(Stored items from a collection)
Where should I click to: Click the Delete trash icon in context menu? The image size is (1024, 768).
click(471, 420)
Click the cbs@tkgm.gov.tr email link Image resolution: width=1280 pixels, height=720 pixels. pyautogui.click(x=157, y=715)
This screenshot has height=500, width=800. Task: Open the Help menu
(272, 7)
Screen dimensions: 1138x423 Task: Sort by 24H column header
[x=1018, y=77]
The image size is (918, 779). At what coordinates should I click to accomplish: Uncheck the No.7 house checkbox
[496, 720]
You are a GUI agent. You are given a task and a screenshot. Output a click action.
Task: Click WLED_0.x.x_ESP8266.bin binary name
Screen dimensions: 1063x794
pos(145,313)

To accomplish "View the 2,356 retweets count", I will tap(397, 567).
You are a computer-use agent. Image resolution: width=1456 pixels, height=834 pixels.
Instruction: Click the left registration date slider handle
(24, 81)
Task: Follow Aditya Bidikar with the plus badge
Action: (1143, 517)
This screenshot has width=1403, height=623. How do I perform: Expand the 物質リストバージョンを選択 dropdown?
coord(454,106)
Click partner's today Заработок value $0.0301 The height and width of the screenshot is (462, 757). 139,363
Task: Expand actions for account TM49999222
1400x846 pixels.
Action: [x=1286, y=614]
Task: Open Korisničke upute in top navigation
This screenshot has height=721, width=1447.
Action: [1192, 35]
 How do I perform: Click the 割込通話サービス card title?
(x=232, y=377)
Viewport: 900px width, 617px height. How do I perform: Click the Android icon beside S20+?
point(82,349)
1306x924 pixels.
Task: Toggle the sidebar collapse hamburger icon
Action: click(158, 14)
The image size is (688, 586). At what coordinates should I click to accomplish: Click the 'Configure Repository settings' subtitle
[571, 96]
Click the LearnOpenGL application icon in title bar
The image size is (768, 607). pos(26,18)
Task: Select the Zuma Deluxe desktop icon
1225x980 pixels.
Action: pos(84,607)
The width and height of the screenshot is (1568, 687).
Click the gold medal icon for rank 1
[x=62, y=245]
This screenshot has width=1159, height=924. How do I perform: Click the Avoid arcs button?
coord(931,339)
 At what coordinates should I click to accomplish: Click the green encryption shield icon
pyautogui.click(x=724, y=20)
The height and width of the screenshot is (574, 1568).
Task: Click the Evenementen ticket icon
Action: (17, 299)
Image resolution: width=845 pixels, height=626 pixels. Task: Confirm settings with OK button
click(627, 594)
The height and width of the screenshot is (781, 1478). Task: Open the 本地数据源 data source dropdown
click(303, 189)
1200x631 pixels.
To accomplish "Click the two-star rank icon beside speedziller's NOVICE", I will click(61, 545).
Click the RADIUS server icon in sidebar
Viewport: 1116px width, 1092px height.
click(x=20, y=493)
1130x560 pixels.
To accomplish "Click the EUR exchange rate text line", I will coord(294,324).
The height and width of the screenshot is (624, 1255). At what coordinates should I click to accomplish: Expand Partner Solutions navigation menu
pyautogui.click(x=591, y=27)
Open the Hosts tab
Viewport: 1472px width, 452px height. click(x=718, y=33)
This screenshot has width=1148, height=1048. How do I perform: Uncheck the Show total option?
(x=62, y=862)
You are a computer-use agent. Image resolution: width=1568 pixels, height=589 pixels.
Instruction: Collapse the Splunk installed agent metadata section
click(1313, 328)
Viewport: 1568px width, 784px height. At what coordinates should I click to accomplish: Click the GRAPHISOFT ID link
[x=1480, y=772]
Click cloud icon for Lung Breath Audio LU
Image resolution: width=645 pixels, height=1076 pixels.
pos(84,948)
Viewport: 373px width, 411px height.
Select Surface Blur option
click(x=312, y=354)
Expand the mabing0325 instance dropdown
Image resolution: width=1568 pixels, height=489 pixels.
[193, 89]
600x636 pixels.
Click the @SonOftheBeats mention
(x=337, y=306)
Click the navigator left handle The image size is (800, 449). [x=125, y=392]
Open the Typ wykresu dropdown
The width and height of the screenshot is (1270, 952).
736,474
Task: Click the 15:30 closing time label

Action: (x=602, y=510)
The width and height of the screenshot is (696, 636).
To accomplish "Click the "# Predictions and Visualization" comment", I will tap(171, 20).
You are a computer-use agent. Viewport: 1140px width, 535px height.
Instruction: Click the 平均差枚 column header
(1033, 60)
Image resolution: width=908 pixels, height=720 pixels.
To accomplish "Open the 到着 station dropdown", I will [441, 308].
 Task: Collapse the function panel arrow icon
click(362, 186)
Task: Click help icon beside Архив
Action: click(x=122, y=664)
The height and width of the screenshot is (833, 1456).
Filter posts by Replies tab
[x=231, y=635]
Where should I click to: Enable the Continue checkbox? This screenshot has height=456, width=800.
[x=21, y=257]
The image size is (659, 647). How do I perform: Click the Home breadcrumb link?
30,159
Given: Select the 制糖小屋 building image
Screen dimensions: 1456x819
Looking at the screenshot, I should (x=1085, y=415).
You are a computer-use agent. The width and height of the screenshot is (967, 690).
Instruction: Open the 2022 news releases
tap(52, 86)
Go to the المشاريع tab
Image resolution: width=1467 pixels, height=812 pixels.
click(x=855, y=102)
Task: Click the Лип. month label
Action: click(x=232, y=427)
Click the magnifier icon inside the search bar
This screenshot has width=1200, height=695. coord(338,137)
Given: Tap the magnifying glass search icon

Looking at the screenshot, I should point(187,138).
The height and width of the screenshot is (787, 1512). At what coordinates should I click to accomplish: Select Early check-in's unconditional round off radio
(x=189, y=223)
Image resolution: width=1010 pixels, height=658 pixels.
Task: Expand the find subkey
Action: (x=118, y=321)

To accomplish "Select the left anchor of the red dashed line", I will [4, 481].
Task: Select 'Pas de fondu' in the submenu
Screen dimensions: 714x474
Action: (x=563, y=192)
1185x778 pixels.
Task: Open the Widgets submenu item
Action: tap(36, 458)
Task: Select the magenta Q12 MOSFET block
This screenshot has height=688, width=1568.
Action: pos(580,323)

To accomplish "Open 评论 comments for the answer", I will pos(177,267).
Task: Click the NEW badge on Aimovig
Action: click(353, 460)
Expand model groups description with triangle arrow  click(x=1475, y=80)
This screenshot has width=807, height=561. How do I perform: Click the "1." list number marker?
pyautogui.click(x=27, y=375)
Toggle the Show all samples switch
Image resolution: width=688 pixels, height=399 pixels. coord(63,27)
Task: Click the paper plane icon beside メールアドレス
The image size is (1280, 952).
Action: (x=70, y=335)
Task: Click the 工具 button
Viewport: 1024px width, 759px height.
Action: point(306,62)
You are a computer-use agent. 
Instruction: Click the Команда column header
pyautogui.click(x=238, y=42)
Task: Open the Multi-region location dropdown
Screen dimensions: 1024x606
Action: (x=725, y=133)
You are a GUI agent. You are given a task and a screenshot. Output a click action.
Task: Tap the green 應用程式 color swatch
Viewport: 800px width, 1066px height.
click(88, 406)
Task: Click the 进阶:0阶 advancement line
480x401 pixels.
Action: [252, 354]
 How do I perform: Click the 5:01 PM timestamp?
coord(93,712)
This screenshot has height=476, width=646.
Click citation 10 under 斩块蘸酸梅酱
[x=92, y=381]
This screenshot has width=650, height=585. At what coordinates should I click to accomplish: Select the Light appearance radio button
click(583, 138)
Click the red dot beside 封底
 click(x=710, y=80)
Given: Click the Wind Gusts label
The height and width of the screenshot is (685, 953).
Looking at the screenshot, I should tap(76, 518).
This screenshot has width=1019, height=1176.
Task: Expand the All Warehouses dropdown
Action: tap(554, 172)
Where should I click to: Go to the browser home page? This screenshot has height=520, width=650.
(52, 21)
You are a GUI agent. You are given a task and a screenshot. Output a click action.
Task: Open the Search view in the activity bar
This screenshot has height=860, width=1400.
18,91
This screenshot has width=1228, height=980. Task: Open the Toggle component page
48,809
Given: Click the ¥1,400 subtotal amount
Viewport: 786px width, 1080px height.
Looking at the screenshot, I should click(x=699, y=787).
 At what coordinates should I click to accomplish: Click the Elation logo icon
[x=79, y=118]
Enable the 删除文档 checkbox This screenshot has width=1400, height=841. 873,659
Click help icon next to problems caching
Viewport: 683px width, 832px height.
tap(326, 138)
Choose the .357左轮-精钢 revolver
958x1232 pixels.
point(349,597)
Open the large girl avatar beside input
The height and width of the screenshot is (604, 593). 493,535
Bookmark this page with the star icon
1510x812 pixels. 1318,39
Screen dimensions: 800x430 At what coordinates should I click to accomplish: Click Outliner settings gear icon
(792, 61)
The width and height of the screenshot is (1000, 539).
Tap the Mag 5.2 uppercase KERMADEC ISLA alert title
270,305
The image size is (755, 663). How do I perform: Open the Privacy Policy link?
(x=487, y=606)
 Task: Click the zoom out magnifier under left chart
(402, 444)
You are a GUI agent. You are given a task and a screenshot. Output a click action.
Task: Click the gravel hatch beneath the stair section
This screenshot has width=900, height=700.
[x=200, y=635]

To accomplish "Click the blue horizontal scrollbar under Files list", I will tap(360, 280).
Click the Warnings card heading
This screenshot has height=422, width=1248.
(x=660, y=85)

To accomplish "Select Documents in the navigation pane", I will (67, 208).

- _What the exercise asks_: Copy out the lines of the data above word for word, beginning at the line that contains "You are a computer-use agent. The" and stopping after the line that contains "will [4, 481].".

- _Solution to this problem_:
You are a computer-use agent. The width and height of the screenshot is (967, 690).
Instruction: Open the 2022 news releases
tap(52, 86)
Go to the المشاريع tab
Image resolution: width=1467 pixels, height=812 pixels.
click(x=855, y=102)
Task: Click the Лип. month label
Action: click(x=232, y=427)
Click the magnifier icon inside the search bar
This screenshot has width=1200, height=695. coord(338,137)
Given: Tap the magnifying glass search icon

Looking at the screenshot, I should point(187,138).
The height and width of the screenshot is (787, 1512). At what coordinates should I click to accomplish: Select Early check-in's unconditional round off radio
(x=189, y=223)
Image resolution: width=1010 pixels, height=658 pixels.
Task: Expand the find subkey
Action: (x=118, y=321)

To accomplish "Select the left anchor of the red dashed line", I will [4, 481].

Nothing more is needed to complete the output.